● **About this task**
Print every line below without adding or leaving out a single word.

● **Pixel coordinate grounding data**
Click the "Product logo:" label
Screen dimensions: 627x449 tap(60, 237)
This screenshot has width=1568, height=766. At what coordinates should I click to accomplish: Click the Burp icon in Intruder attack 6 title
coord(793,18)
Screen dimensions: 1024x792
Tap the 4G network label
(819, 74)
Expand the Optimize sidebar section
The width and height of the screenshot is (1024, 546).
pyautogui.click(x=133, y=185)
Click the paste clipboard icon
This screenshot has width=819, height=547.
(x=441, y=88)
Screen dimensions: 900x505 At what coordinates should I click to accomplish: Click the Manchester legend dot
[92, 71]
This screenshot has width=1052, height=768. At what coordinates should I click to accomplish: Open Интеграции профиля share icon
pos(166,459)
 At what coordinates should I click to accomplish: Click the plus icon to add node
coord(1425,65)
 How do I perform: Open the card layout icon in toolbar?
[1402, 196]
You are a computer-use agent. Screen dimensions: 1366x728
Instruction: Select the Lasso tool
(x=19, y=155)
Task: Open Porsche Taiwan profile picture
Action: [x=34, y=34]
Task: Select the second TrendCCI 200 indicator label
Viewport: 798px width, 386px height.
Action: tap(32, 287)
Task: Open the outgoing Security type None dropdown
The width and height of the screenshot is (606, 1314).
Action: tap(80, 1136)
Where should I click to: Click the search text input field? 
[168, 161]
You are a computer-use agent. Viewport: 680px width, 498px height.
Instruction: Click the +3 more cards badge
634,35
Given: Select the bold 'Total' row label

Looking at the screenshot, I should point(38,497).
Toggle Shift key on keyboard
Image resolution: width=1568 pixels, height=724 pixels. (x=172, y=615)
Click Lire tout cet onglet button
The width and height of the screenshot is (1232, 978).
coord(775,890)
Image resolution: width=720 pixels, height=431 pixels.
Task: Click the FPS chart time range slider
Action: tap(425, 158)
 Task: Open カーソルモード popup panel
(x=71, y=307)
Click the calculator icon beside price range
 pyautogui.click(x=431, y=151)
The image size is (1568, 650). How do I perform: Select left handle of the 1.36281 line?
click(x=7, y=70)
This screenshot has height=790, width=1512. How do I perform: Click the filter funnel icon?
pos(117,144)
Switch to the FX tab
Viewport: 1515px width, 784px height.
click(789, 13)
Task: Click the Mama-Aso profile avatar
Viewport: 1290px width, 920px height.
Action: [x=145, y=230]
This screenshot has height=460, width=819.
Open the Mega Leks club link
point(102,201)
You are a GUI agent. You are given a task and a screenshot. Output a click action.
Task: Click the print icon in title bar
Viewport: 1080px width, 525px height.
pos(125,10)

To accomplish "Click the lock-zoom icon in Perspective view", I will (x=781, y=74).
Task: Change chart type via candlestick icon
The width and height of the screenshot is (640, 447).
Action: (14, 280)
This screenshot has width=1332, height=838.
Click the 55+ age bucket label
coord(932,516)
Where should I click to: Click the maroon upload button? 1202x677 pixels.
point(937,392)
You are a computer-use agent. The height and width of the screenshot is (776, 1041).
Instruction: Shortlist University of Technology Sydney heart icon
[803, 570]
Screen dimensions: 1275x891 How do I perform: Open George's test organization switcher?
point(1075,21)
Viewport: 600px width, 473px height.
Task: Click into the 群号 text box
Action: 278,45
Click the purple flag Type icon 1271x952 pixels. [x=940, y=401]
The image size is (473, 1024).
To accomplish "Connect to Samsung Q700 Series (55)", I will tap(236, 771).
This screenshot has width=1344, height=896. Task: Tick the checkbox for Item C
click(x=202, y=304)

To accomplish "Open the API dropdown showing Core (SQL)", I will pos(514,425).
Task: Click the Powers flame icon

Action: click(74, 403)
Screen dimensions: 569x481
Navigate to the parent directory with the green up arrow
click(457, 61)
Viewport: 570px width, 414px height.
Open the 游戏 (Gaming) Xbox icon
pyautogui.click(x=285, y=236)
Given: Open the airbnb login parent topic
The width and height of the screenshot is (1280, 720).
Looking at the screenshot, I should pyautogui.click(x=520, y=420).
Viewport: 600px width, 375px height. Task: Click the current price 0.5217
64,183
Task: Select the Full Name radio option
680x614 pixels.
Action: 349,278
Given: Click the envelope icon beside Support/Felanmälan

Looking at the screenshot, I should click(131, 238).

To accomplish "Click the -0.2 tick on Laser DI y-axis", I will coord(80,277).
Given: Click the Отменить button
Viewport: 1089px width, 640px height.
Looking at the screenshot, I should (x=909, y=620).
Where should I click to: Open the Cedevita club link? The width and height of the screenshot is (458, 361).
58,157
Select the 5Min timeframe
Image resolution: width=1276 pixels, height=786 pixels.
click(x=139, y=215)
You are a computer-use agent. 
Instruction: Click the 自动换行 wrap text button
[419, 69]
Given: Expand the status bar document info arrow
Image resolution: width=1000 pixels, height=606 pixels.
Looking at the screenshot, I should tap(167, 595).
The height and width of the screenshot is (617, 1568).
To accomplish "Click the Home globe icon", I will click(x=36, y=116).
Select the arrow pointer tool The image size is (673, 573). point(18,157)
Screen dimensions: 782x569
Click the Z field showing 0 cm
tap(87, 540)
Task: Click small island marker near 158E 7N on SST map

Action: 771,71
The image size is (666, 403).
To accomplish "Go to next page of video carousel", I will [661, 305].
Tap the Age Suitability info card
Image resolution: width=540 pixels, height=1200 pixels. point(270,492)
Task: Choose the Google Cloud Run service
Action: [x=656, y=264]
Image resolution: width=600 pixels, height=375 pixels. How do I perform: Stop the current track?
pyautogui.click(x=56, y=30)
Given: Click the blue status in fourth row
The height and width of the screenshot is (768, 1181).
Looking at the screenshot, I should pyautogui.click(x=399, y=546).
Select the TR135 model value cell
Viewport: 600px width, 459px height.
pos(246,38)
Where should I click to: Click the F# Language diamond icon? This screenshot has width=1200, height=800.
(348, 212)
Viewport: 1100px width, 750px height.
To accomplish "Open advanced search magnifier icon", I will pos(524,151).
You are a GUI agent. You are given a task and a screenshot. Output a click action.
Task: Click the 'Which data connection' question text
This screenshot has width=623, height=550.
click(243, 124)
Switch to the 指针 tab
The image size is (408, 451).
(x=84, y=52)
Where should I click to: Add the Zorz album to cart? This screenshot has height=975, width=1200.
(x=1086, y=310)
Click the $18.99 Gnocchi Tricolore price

● **Answer area**
Click the "Product logo:" label
Screen dimensions: 627x449 tap(60, 237)
This screenshot has width=1568, height=766. At what coordinates should I click to accomplish: Click the Burp icon in Intruder attack 6 title
coord(793,18)
Screen dimensions: 1024x792
Tap the 4G network label
(819, 74)
Expand the Optimize sidebar section
The width and height of the screenshot is (1024, 546).
pyautogui.click(x=133, y=185)
Click the paste clipboard icon
This screenshot has width=819, height=547.
(x=441, y=88)
Screen dimensions: 900x505 At what coordinates should I click to accomplish: Click the Manchester legend dot
[92, 71]
This screenshot has width=1052, height=768. At what coordinates should I click to accomplish: Open Интеграции профиля share icon
pos(166,459)
 At what coordinates should I click to accomplish: Click the plus icon to add node
coord(1425,65)
 How do I perform: Open the card layout icon in toolbar?
[1402, 196]
You are a computer-use agent. Screen dimensions: 1366x728
Instruction: Select the Lasso tool
(x=19, y=155)
Task: Open Porsche Taiwan profile picture
Action: [x=34, y=34]
Task: Select the second TrendCCI 200 indicator label
Viewport: 798px width, 386px height.
Action: tap(32, 287)
Task: Open the outgoing Security type None dropdown
The width and height of the screenshot is (606, 1314).
Action: tap(80, 1136)
Where should I click to: Click the search text input field? 
[168, 161]
You are a computer-use agent. Viewport: 680px width, 498px height.
Instruction: Click the +3 more cards badge
634,35
Given: Select the bold 'Total' row label

Looking at the screenshot, I should point(38,497).
Toggle Shift key on keyboard
Image resolution: width=1568 pixels, height=724 pixels. (x=172, y=615)
Click Lire tout cet onglet button
The width and height of the screenshot is (1232, 978).
coord(775,890)
Image resolution: width=720 pixels, height=431 pixels.
Task: Click the FPS chart time range slider
Action: tap(425, 158)
 Task: Open カーソルモード popup panel
(x=71, y=307)
Click the calculator icon beside price range
 pyautogui.click(x=431, y=151)
The image size is (1568, 650). How do I perform: Select left handle of the 1.36281 line?
click(x=7, y=70)
This screenshot has height=790, width=1512. How do I perform: Click the filter funnel icon?
pos(117,144)
Switch to the FX tab
Viewport: 1515px width, 784px height.
click(789, 13)
Task: Click the Mama-Aso profile avatar
Viewport: 1290px width, 920px height.
Action: [x=145, y=230]
This screenshot has height=460, width=819.
Open the Mega Leks club link
point(102,201)
You are a GUI agent. You are given a task and a screenshot. Output a click action.
Task: Click the print icon in title bar
Viewport: 1080px width, 525px height.
pos(125,10)

To accomplish "Click the lock-zoom icon in Perspective view", I will (x=781, y=74).
Task: Change chart type via candlestick icon
The width and height of the screenshot is (640, 447).
Action: (14, 280)
This screenshot has width=1332, height=838.
Click the 55+ age bucket label
coord(932,516)
Where should I click to: Click the maroon upload button? 1202x677 pixels.
point(937,392)
You are a computer-use agent. The height and width of the screenshot is (776, 1041).
Instruction: Shortlist University of Technology Sydney heart icon
[803, 570]
Screen dimensions: 1275x891 How do I perform: Open George's test organization switcher?
point(1075,21)
Viewport: 600px width, 473px height.
Task: Click into the 群号 text box
Action: 278,45
Click the purple flag Type icon 1271x952 pixels. [x=940, y=401]
The image size is (473, 1024).
To accomplish "Connect to Samsung Q700 Series (55)", I will tap(236, 771).
This screenshot has width=1344, height=896. Task: Tick the checkbox for Item C
click(x=202, y=304)

To accomplish "Open the API dropdown showing Core (SQL)", I will pos(514,425).
Task: Click the Powers flame icon

Action: click(74, 403)
Screen dimensions: 569x481
Navigate to the parent directory with the green up arrow
click(457, 61)
Viewport: 570px width, 414px height.
Open the 游戏 (Gaming) Xbox icon
pyautogui.click(x=285, y=236)
Given: Open the airbnb login parent topic
The width and height of the screenshot is (1280, 720).
Looking at the screenshot, I should pyautogui.click(x=520, y=420).
Viewport: 600px width, 375px height. Task: Click the current price 0.5217
64,183
Task: Select the Full Name radio option
680x614 pixels.
Action: 349,278
Given: Click the envelope icon beside Support/Felanmälan

Looking at the screenshot, I should click(131, 238).

To accomplish "Click the -0.2 tick on Laser DI y-axis", I will coord(80,277).
Given: Click the Отменить button
Viewport: 1089px width, 640px height.
Looking at the screenshot, I should (x=909, y=620).
Where should I click to: Open the Cedevita club link? The width and height of the screenshot is (458, 361).
58,157
Select the 5Min timeframe
Image resolution: width=1276 pixels, height=786 pixels.
click(x=139, y=215)
You are a computer-use agent. 
Instruction: Click the 自动换行 wrap text button
[419, 69]
Given: Expand the status bar document info arrow
Image resolution: width=1000 pixels, height=606 pixels.
Looking at the screenshot, I should tap(167, 595).
The height and width of the screenshot is (617, 1568).
To accomplish "Click the Home globe icon", I will click(x=36, y=116).
Select the arrow pointer tool The image size is (673, 573). point(18,157)
Screen dimensions: 782x569
Click the Z field showing 0 cm
tap(87, 540)
Task: Click small island marker near 158E 7N on SST map

Action: 771,71
The image size is (666, 403).
To accomplish "Go to next page of video carousel", I will [661, 305].
Tap the Age Suitability info card
Image resolution: width=540 pixels, height=1200 pixels. point(270,492)
Task: Choose the Google Cloud Run service
Action: [x=656, y=264]
Image resolution: width=600 pixels, height=375 pixels. How do I perform: Stop the current track?
pyautogui.click(x=56, y=30)
Given: Click the blue status in fourth row
The height and width of the screenshot is (768, 1181).
Looking at the screenshot, I should pyautogui.click(x=399, y=546).
Select the TR135 model value cell
Viewport: 600px width, 459px height.
pos(246,38)
Where should I click to: Click the F# Language diamond icon? This screenshot has width=1200, height=800.
(348, 212)
Viewport: 1100px width, 750px height.
To accomplish "Open advanced search magnifier icon", I will pos(524,151).
You are a GUI agent. You are given a task and a screenshot. Output a click action.
Task: Click the 'Which data connection' question text
This screenshot has width=623, height=550.
click(243, 124)
Switch to the 指针 tab
The image size is (408, 451).
(x=84, y=52)
Where should I click to: Add the Zorz album to cart? This screenshot has height=975, width=1200.
(x=1086, y=310)
Click the $18.99 Gnocchi Tricolore price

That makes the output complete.